Con el permiso del paro, el déficit es el principal talón de Aquiles español. El déficit es el resultado de una simple suma: cuánto ingresas y cuánto gastas. Matemáticas. Y España, en el 2015, cerró con un agujero del 5,1 % del PIB, lo que supone gastar 51.000 millones más de lo que fue capaz de recaudar. El Pacto de Estabilidad y Crecimiento, la biblia comunitaria, fija el 3 % como límite máximo. El problema, además, es que España tiene uno de los desfases más elevados del euro. Para llegar a ese 3 %, la Comisión ha establecido varias sendas que de forma reiterada han sido incumplidas. Rodríguez Zapatero tuvo la suya en 2009 y Mariano Rajoy ha tenido de momento dos: 2012 y 2013. La tercera está al caer y se aprobará en cuestión de semanas. Visto que en el 2016 es imposible alcanzar el 2,8 % proyectado, todo se retrasará al 2017. Lo que ahora se está negociando son los detalles y ya se sabe que el diablo, siempre está en la letra pequeña. ¿Habrá ajustes? Claro. Porque pasar del 5,1 % del déficit al 3 % en el 2017 supone una diferencia superior a 20.000 millones. Una de dos: o se sigue gastando lo mismo ingresando más (subida de impuestos, buen comportamiento de la coyuntura...) o se gasta menos (recortes). La nueva senda, que posiblemente se conocerá el día 27, comenzó a esbozarse el 18 de mayo, cuando la Comisión propuso el 3,7 % y el 2,5 % en el 2016 y el 2017, respectivamente. Ahora, Madrid está pidiendo algo de margen para este año dada la inédita situación política del país. Bruselas no lo ve con malos ojos y es posible que lo deje en el 3,9 %. Para el 2017, con bajar del 3% la cosa está hecha.

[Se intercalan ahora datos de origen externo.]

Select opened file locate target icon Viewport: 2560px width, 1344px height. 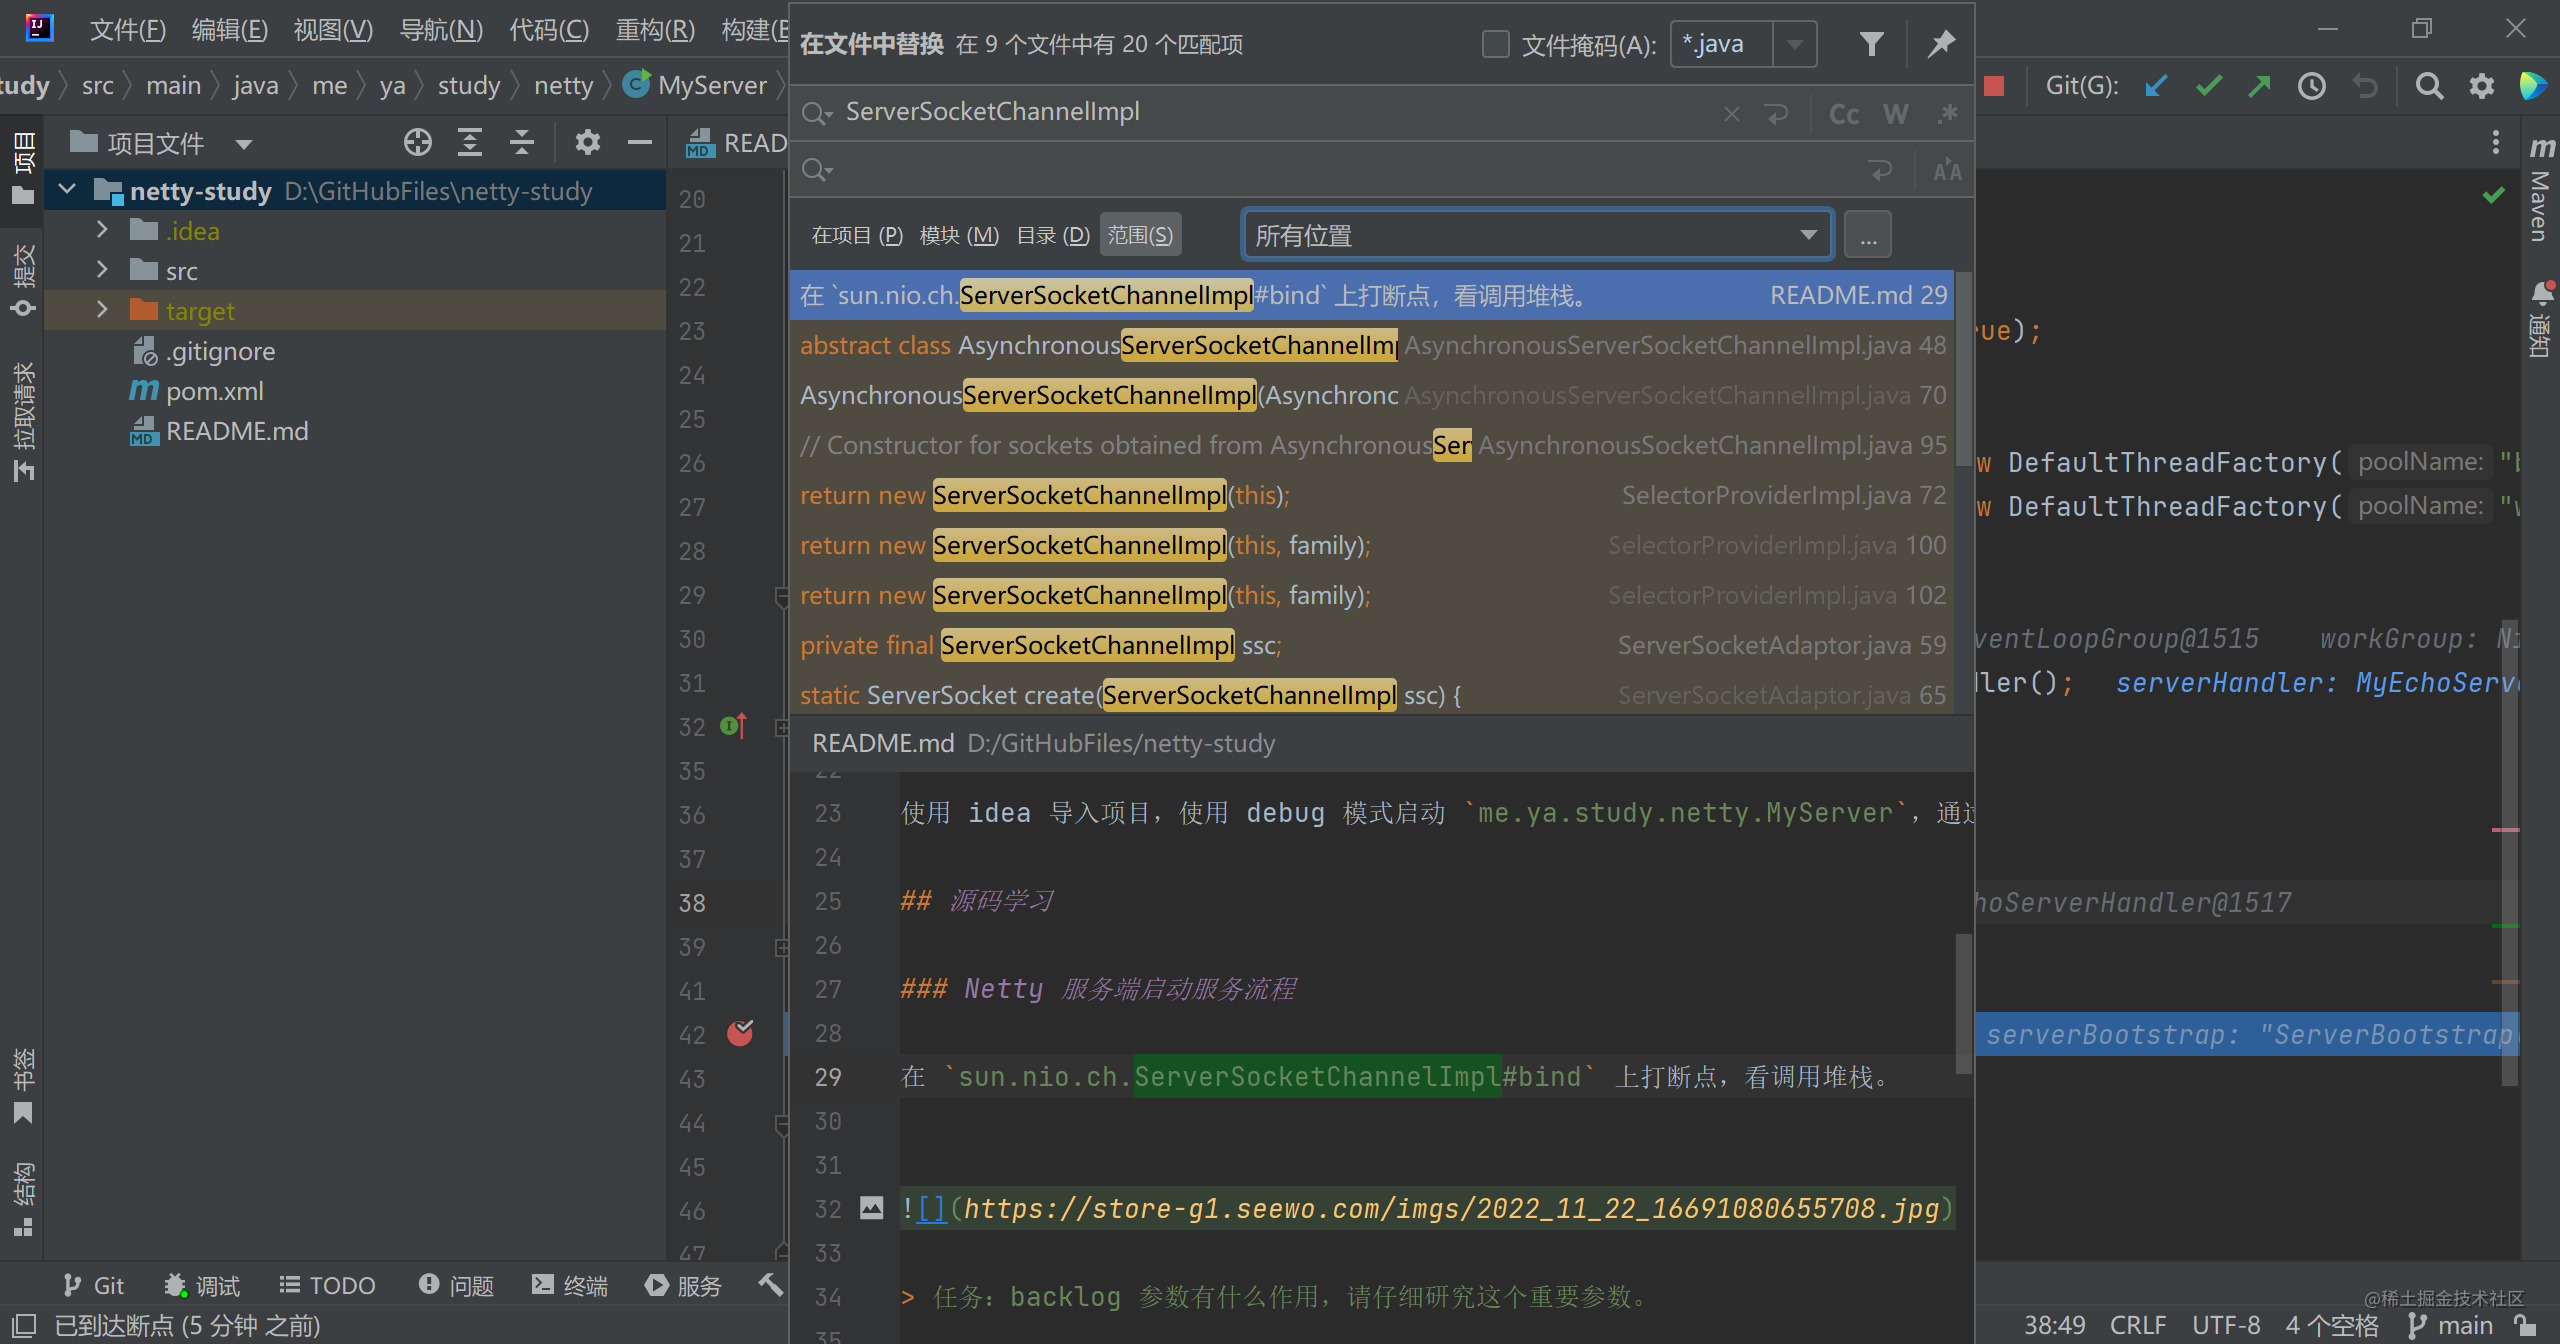click(x=418, y=143)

Economía y Hacienda, a la gresca por las exigencias de la UE

Las noticias que llegan de Bruselas sobre nuevos ajustes para cumplir el déficit han provocado que Economía y Hacienda desentierren el hacha de guerra. Según confirman fuentes gubernamentales, la batalla soterrada entre los departamentos que dirigen Luis de Guindos y Cristóbal Montoro gira en torno a quién es el culpable de que Bruselas no se fíe de la senda de consolidación presentada por España y pida más recortes. Los primeros piensan que la falta de contundencia para cumplir el déficit y los segundos lo achacan a la incapacidad de explicar en Europa los esfuerzos de estos años.

Desde Hacienda consideran que ellos han hecho bien su trabajo al reducir casi a la mitad el déficit que se encontraron. Reconocen que la reducción no ha sido todo lo rápida que se prometió, sobre todo en las comunidades autónomas, pero también argumentan que ese ritmo más sosegado ha permitido no asfixiar la recuperación y volver a un crecimiento fuerte superior al 3 %. Para estas fuentes, el problema radica en una mala negociación con la Comisión Europea. Y recuerdan que esa interlocución recae en Economía.

Adiós a los dos años de tregua

En este sentido, destacan que Luis de Guindos tenía el encargo de conseguir de Bruselas una prórroga de dos años para cumplir el Plan de Estabilidad y salir del procedimiento de déficit excesivo. Es decir, retrasar hasta el 2018 un desequilibrio inferior al 3 %. Sin embargo, y a expensas de la confirmación oficial, solo logró uno y a cambio de un mayor ajuste presupuestario. Desde Economía niegan la mayor. «El ministro se está partiendo la cara en las negociaciones», subrayan fuentes de su departamento.